== TASK TO COMPLETE ==
Without altering a single character, set down all of the data below.

== GIVEN RECORDS ==
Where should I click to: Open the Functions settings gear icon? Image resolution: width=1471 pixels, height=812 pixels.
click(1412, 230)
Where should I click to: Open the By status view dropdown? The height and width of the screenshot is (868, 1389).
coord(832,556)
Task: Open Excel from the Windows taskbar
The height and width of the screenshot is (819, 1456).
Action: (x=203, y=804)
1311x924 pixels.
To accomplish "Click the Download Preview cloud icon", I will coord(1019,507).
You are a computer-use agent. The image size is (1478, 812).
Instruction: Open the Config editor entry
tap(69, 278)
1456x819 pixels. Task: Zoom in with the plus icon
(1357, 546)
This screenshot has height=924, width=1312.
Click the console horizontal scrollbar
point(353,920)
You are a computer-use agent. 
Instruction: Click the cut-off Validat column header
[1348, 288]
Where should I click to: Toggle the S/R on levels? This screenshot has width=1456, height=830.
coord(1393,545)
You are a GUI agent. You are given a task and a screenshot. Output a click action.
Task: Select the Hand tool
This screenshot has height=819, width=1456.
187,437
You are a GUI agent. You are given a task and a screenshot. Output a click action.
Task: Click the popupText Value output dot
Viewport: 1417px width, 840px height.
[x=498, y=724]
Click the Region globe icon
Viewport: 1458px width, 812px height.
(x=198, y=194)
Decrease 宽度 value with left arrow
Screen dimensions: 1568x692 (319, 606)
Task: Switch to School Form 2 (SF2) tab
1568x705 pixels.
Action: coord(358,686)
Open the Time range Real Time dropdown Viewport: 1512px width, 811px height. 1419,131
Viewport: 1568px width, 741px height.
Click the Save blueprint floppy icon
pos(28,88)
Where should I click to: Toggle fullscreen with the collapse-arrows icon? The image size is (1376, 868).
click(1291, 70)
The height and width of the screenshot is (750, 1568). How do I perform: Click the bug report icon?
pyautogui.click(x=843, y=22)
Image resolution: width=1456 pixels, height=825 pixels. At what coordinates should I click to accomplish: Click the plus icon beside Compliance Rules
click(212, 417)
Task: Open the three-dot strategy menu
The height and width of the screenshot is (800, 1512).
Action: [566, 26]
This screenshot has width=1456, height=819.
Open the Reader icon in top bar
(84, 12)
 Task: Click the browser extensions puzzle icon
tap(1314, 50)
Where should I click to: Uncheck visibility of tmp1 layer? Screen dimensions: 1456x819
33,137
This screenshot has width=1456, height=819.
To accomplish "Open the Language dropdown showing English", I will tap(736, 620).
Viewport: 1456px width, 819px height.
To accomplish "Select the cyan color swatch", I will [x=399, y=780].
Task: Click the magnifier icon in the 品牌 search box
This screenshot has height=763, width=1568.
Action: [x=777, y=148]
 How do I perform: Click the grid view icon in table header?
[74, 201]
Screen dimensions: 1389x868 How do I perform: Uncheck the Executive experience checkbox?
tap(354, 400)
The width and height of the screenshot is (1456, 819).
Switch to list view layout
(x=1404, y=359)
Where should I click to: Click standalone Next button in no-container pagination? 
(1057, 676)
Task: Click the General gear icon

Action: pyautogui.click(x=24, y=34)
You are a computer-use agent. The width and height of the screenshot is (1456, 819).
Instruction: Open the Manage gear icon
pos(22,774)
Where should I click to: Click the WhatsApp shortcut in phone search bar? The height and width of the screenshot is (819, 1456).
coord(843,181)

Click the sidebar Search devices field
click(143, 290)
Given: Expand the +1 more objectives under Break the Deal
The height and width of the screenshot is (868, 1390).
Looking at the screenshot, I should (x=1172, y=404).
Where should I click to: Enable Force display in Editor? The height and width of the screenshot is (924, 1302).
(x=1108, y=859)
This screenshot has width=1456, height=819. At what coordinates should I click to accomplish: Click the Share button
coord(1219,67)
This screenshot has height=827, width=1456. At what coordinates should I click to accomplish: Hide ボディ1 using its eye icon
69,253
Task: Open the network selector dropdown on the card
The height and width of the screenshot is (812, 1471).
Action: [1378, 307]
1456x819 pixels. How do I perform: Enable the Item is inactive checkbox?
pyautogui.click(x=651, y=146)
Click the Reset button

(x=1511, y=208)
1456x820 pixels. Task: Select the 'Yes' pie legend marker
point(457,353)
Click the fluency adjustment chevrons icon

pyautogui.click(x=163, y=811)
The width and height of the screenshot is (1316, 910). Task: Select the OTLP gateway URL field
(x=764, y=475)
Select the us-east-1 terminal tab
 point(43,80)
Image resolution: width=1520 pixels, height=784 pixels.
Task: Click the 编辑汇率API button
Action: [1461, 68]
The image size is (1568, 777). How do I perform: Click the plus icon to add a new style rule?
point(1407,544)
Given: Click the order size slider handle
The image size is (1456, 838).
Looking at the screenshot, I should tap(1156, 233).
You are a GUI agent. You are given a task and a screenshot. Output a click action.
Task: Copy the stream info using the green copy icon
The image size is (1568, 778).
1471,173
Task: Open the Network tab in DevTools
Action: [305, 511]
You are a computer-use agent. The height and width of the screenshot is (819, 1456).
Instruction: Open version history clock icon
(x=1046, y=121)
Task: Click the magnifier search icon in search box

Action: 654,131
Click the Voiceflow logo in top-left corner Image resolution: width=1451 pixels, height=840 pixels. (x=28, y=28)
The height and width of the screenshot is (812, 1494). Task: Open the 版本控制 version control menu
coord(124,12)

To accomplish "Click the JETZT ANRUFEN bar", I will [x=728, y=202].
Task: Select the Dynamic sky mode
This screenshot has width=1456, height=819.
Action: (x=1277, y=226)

== ANSWER SPACE ==
Where should I click to: Open the Functions settings gear icon? Image resolution: width=1471 pixels, height=812 pixels.
click(1412, 230)
Where should I click to: Open the By status view dropdown? The height and width of the screenshot is (868, 1389).
coord(832,556)
Task: Open Excel from the Windows taskbar
The height and width of the screenshot is (819, 1456).
Action: (x=203, y=804)
1311x924 pixels.
To accomplish "Click the Download Preview cloud icon", I will coord(1019,507).
You are a computer-use agent. The image size is (1478, 812).
Instruction: Open the Config editor entry
tap(69, 278)
1456x819 pixels. Task: Zoom in with the plus icon
(1357, 546)
This screenshot has height=924, width=1312.
Click the console horizontal scrollbar
point(353,920)
You are a computer-use agent. 
Instruction: Click the cut-off Validat column header
[1348, 288]
Where should I click to: Toggle the S/R on levels? This screenshot has width=1456, height=830.
coord(1393,545)
You are a GUI agent. You are given a task and a screenshot. Output a click action.
Task: Select the Hand tool
This screenshot has height=819, width=1456.
187,437
You are a GUI agent. You are given a task and a screenshot. Output a click action.
Task: Click the popupText Value output dot
Viewport: 1417px width, 840px height.
[x=498, y=724]
Click the Region globe icon
Viewport: 1458px width, 812px height.
(x=198, y=194)
Decrease 宽度 value with left arrow
Screen dimensions: 1568x692 (319, 606)
Task: Switch to School Form 2 (SF2) tab
1568x705 pixels.
Action: coord(358,686)
Open the Time range Real Time dropdown Viewport: 1512px width, 811px height. 1419,131
Viewport: 1568px width, 741px height.
Click the Save blueprint floppy icon
pos(28,88)
Where should I click to: Toggle fullscreen with the collapse-arrows icon? The image size is (1376, 868).
click(1291, 70)
The height and width of the screenshot is (750, 1568). How do I perform: Click the bug report icon?
pyautogui.click(x=843, y=22)
Image resolution: width=1456 pixels, height=825 pixels. At what coordinates should I click to accomplish: Click the plus icon beside Compliance Rules
click(212, 417)
Task: Open the three-dot strategy menu
The height and width of the screenshot is (800, 1512).
Action: [566, 26]
This screenshot has width=1456, height=819.
Open the Reader icon in top bar
(84, 12)
 Task: Click the browser extensions puzzle icon
tap(1314, 50)
Where should I click to: Uncheck visibility of tmp1 layer? Screen dimensions: 1456x819
33,137
This screenshot has width=1456, height=819.
To accomplish "Open the Language dropdown showing English", I will tap(736, 620).
Viewport: 1456px width, 819px height.
To accomplish "Select the cyan color swatch", I will [x=399, y=780].
Task: Click the magnifier icon in the 品牌 search box
This screenshot has height=763, width=1568.
Action: [x=777, y=148]
 How do I perform: Click the grid view icon in table header?
[74, 201]
Screen dimensions: 1389x868 How do I perform: Uncheck the Executive experience checkbox?
tap(354, 400)
The width and height of the screenshot is (1456, 819).
Switch to list view layout
(x=1404, y=359)
Where should I click to: Click standalone Next button in no-container pagination? 
(1057, 676)
Task: Click the General gear icon

Action: pyautogui.click(x=24, y=34)
You are a computer-use agent. The width and height of the screenshot is (1456, 819).
Instruction: Open the Manage gear icon
pos(22,774)
Where should I click to: Click the WhatsApp shortcut in phone search bar? The height and width of the screenshot is (819, 1456).
coord(843,181)

Click the sidebar Search devices field
click(143, 290)
Given: Expand the +1 more objectives under Break the Deal
The height and width of the screenshot is (868, 1390).
Looking at the screenshot, I should (x=1172, y=404).
Where should I click to: Enable Force display in Editor? The height and width of the screenshot is (924, 1302).
(x=1108, y=859)
This screenshot has width=1456, height=819. At what coordinates should I click to accomplish: Click the Share button
coord(1219,67)
This screenshot has height=827, width=1456. At what coordinates should I click to accomplish: Hide ボディ1 using its eye icon
69,253
Task: Open the network selector dropdown on the card
The height and width of the screenshot is (812, 1471).
Action: [1378, 307]
1456x819 pixels. How do I perform: Enable the Item is inactive checkbox?
pyautogui.click(x=651, y=146)
Click the Reset button

(x=1511, y=208)
1456x820 pixels. Task: Select the 'Yes' pie legend marker
point(457,353)
Click the fluency adjustment chevrons icon

pyautogui.click(x=163, y=811)
The width and height of the screenshot is (1316, 910). Task: Select the OTLP gateway URL field
(x=764, y=475)
Select the us-east-1 terminal tab
 point(43,80)
Image resolution: width=1520 pixels, height=784 pixels.
Task: Click the 编辑汇率API button
Action: [1461, 68]
The image size is (1568, 777). How do I perform: Click the plus icon to add a new style rule?
point(1407,544)
Given: Click the order size slider handle
The image size is (1456, 838).
Looking at the screenshot, I should tap(1156, 233).
You are a GUI agent. You are given a task and a screenshot. Output a click action.
Task: Copy the stream info using the green copy icon
The image size is (1568, 778).
1471,173
Task: Open the Network tab in DevTools
Action: [305, 511]
You are a computer-use agent. The height and width of the screenshot is (819, 1456).
Instruction: Open version history clock icon
(x=1046, y=121)
Task: Click the magnifier search icon in search box

Action: 654,131
Click the Voiceflow logo in top-left corner Image resolution: width=1451 pixels, height=840 pixels. (x=28, y=28)
The height and width of the screenshot is (812, 1494). Task: Open the 版本控制 version control menu
coord(124,12)

To accomplish "Click the JETZT ANRUFEN bar", I will [x=728, y=202].
Task: Select the Dynamic sky mode
This screenshot has width=1456, height=819.
Action: (x=1277, y=226)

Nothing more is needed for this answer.